For Dyncorp the turmoil that is emerging in Iraq could mean a boom in
business.
When the area is safe, we will go in. Watch CNN. In the meantime
fax us a resume if you want a job, Homer Newman, a Dyncorp recruiter
told Corpwatch. But Chuck Wilkins, a company spokesman in Virginia, said:
The contract hasnt yet been awarded.
Yet a web site has been offering Dyncorp jobs to individuals with
appropriate experience and expertise to participate in an international
effort to re-establish police, justice, and prison functions in post-conflict
Iraq. The company is looking for active duty or recently retired
cops and prison guards and experienced judicial experts. Applicants
must be US citizens with ten years of sworn civilian domestic law enforcement.
The site even has a toll free number and an email address -- cops.recruiting@dyncorp.com
-- for applicants.
The web site explains that recruits will help establish police stations
and monitor activities determining the selection, screening, and training
processes for police officers, demonstrating police practices and techniques
used by democratic societies advising local police on criminal investigation
methods and monitoring their progress working side-by-side with police
officers from around the world reporting humanitarian violation.
Dyncorp has plenty of experience in the rent-a-cop field in other hot
spots: Armed DynCorp employees make up the core of the police force in
Bosnia.

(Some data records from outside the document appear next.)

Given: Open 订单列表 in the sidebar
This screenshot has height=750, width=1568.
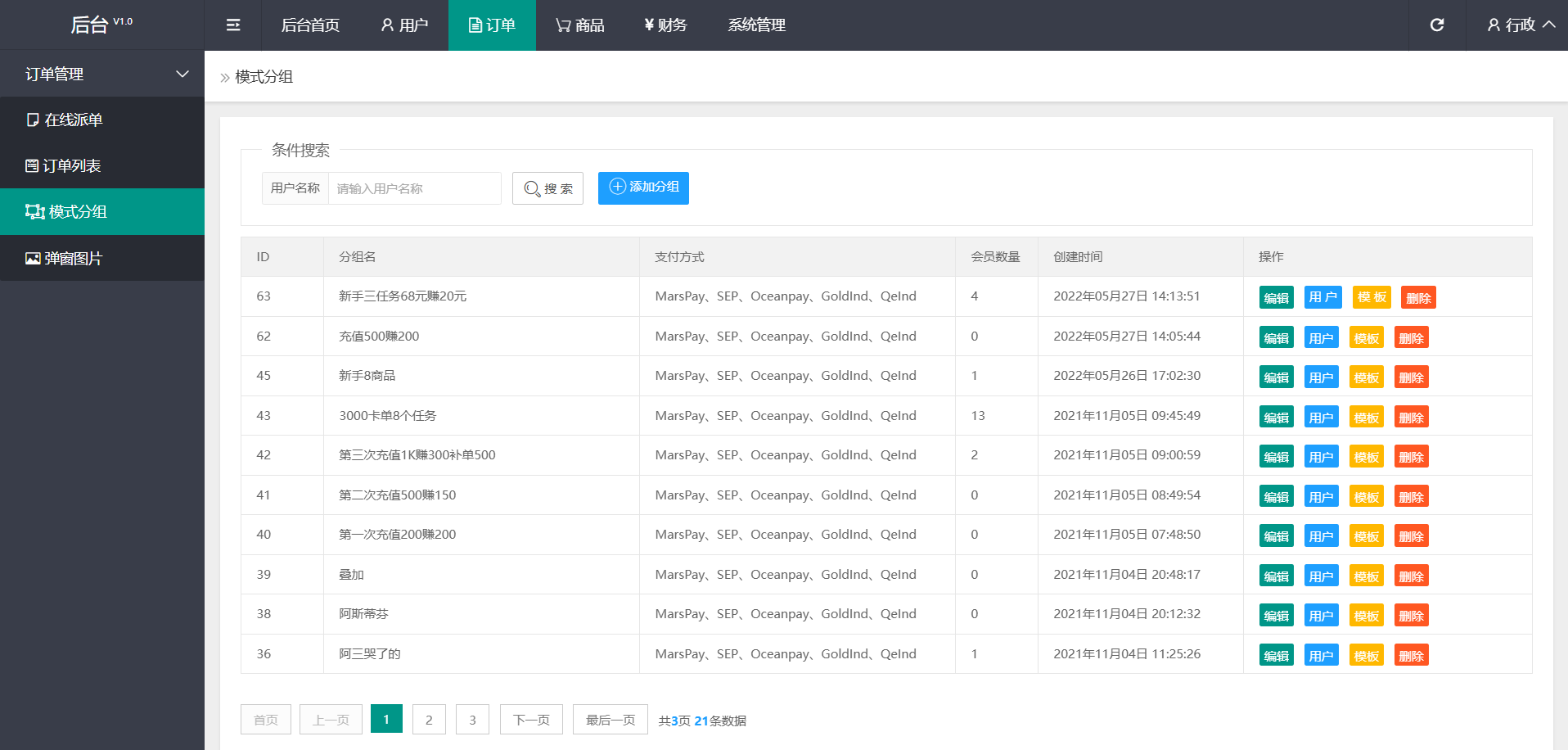Looking at the screenshot, I should [72, 166].
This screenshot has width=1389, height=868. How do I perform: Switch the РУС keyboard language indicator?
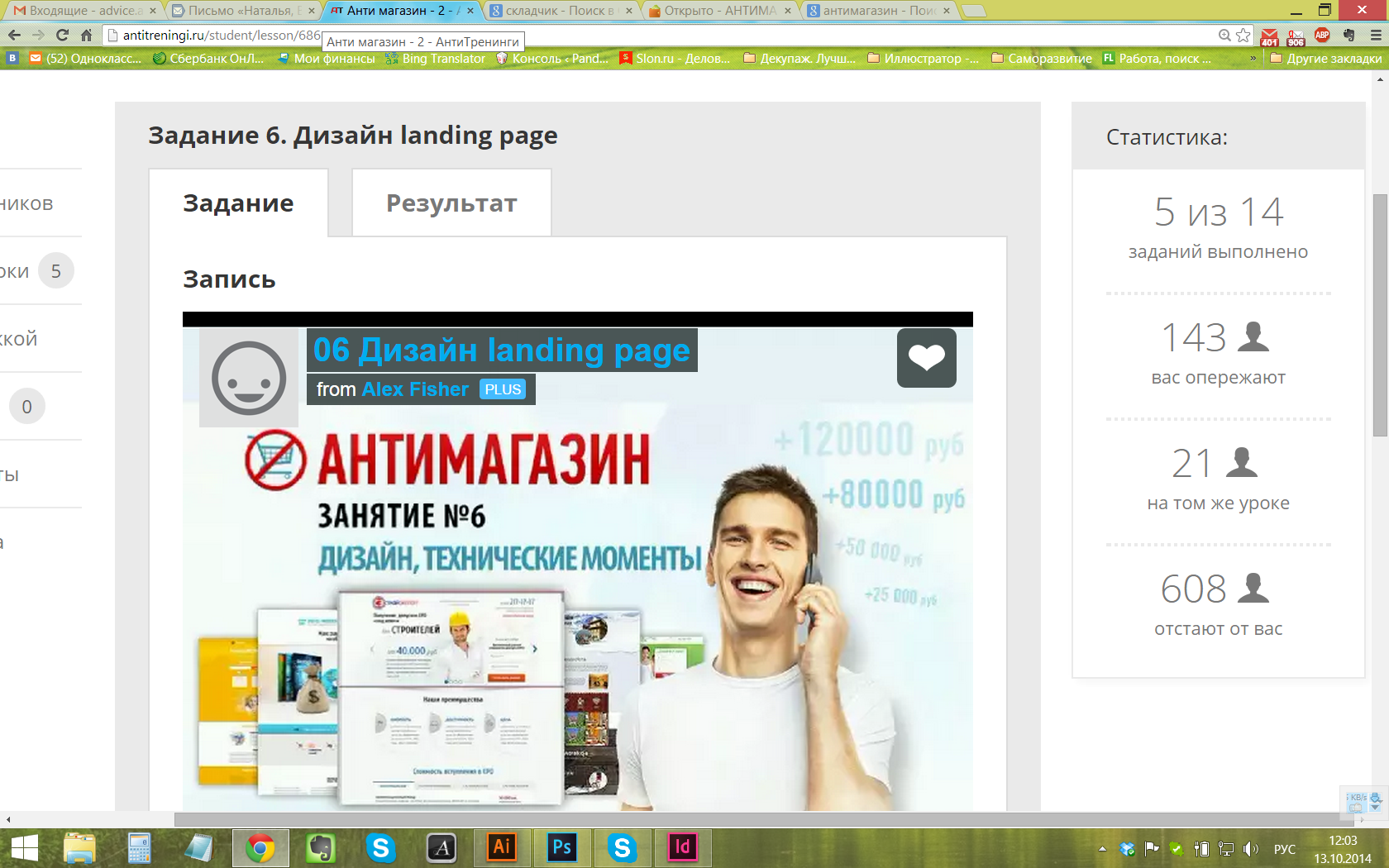coord(1284,849)
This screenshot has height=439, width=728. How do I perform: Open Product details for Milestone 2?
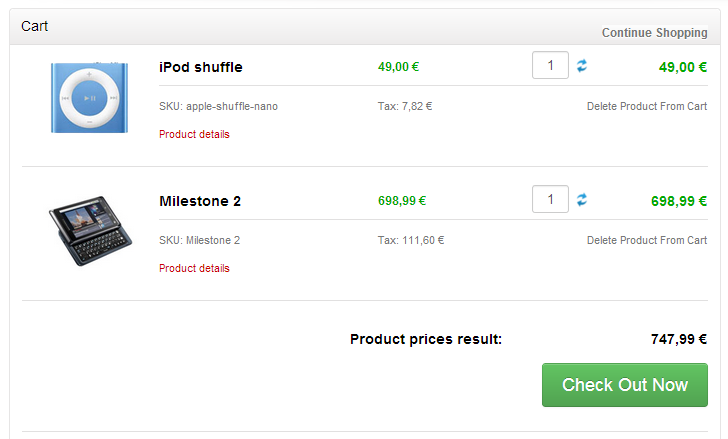[194, 268]
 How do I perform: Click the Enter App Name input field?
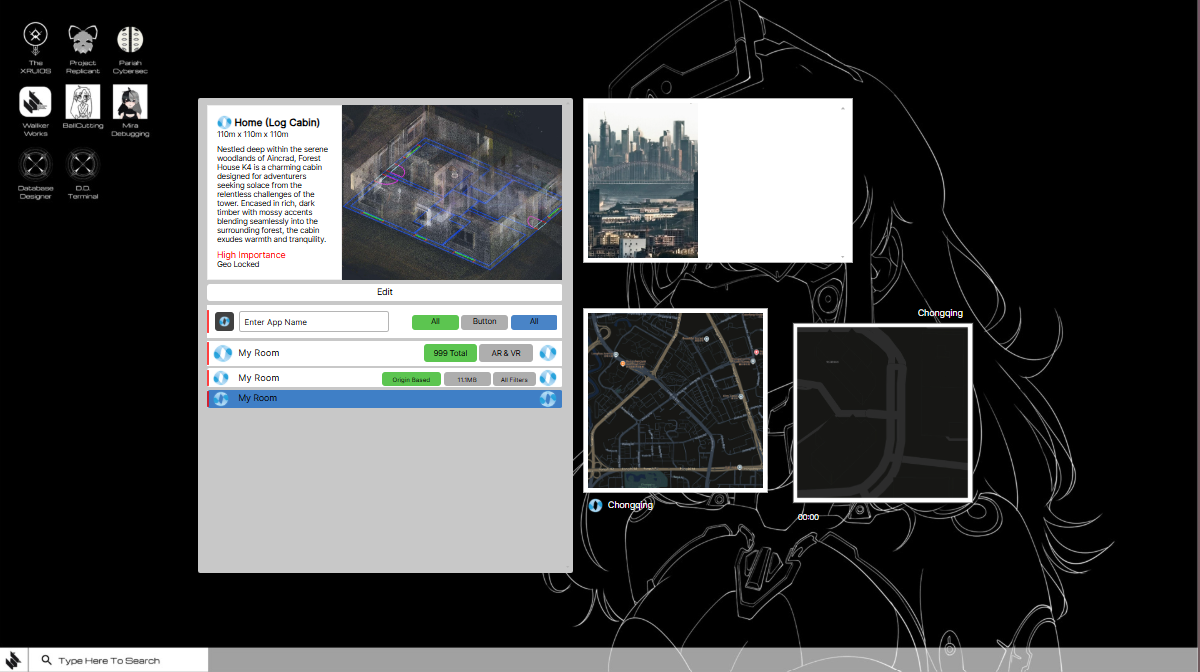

DynCorp troops protect Afghan president Hamid Karzai, while DynCorp
planes and pilots fly the defoliation missions over the coca crops in
Colombia. Back home in the United States Dyncorp is in charge of the border
posts between the US and Mexico, many of the Pentagons weapons-testing
ranges, and the entire Air Force One fleet of presidential planes and
helicopters. The company also reviews security clearance applications
of military and civilian personnel for the Navy.
DynCorp began in 1946 as a project of a small group of returning World
War II pilots seeking to use their military contacts to make a living
in the air cargo business. Named California Eastern Airways, the original
company was soon airlifting supplies to Asia used in the Korean War. By
last year Dyncorp, headquartered in Reston, Virginia, was the nations
13th largest military contractor with $2.3 billion in revenue.
Earlier this week the company merged with Computer Sciences Corporation,
an El Segundo, California-based technology services company, in an acquisition
worth nearly $1 billion.
Alleged human rights violations and fraud
The company is not short on controversy. Under the Plan Colombia contract,
the company has 88 aircraft and 307 employees 139 of them American
flying missions to eradicate coca fields in Colombia. Soldier of
Fortune magazine once ran a cover story on DynCorp, proclaiming it Colombias
Coke-Bustin Broncos.
US Rep. Janice Schakowsky (D-IL) told Wired magazine that hiring a private
company to fly what amounts to combat missions is asking for trouble.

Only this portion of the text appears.